**DATA SECTION**
* * * *

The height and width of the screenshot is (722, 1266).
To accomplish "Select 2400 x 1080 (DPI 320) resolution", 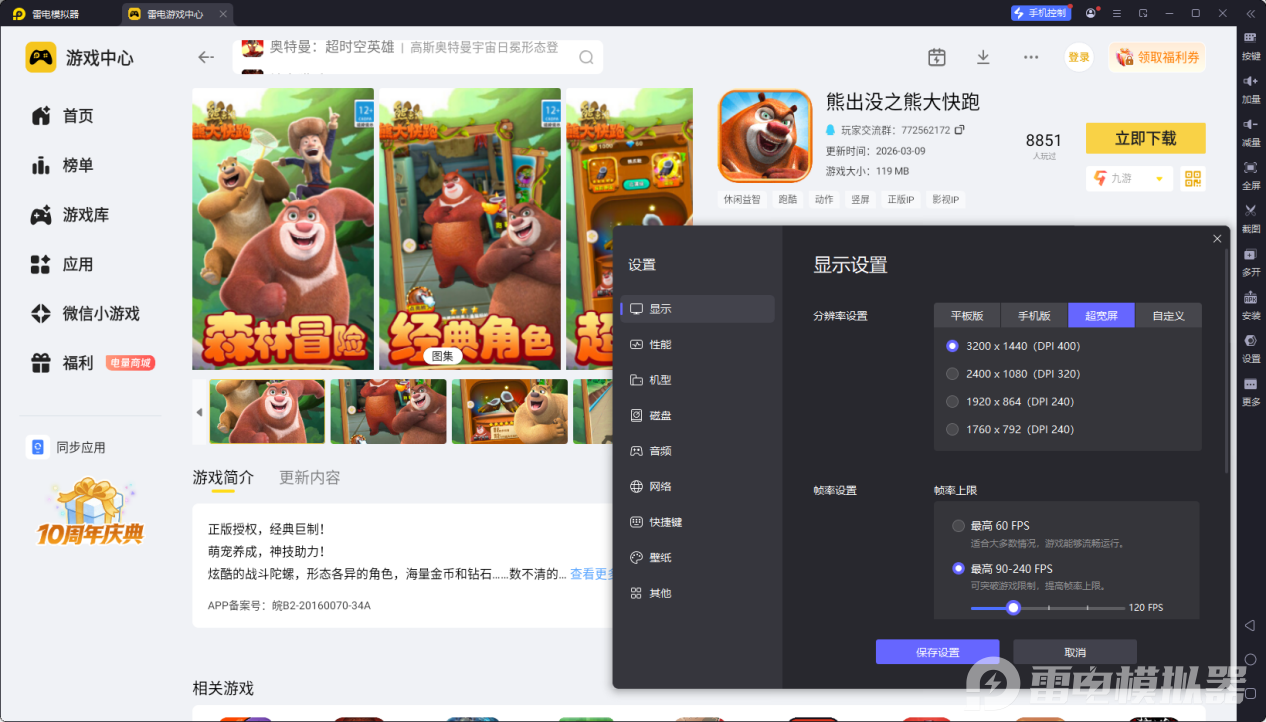I will [952, 374].
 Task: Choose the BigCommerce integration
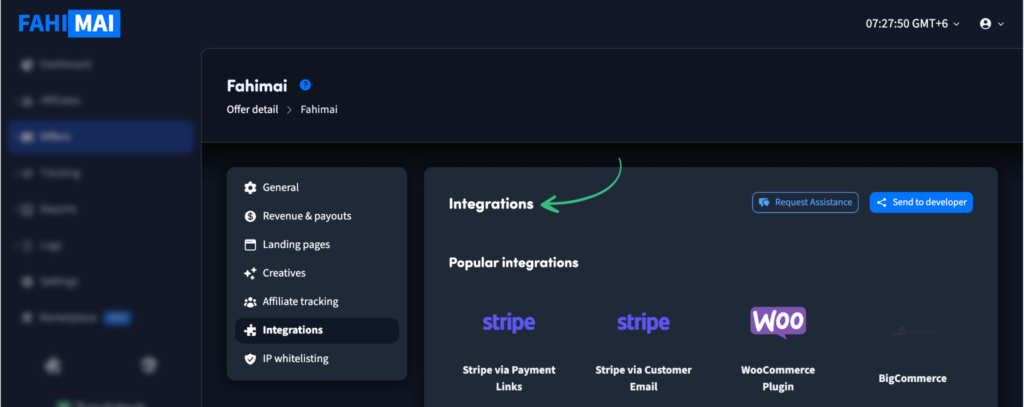912,378
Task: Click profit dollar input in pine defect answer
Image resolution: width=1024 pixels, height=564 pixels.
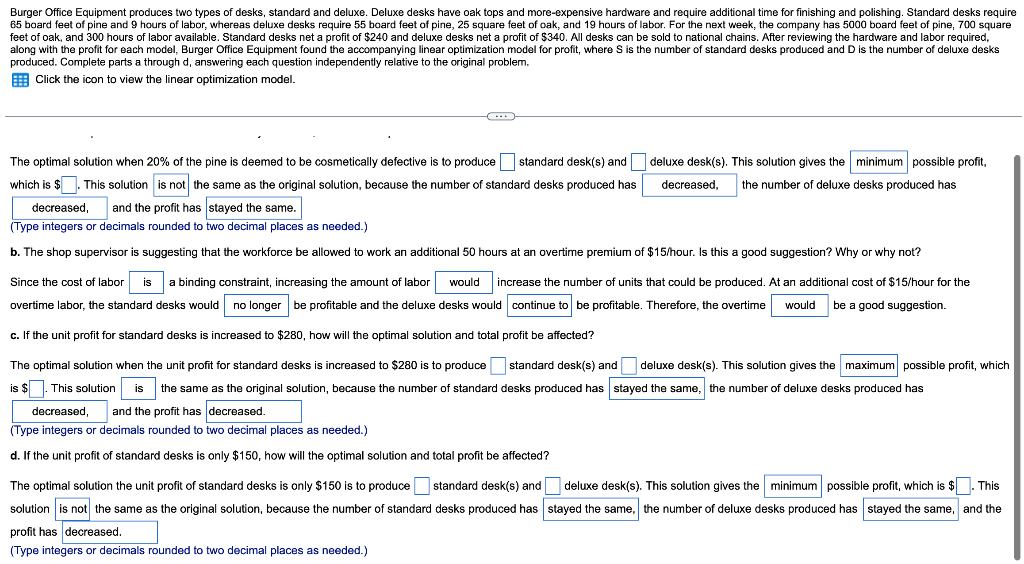Action: coord(69,185)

* * * *

**REQUIRED WORK**
Restate word for word the lines beginning with the one that contains "Task: Choose the BigCommerce integration" and ending with the last line of the listing; pictures stay out.

**WRITTEN RESPONSE**
 Task: Choose the BigCommerce integration
912,378
Task: Click profit dollar input in pine defect answer
Image resolution: width=1024 pixels, height=564 pixels.
Action: coord(69,185)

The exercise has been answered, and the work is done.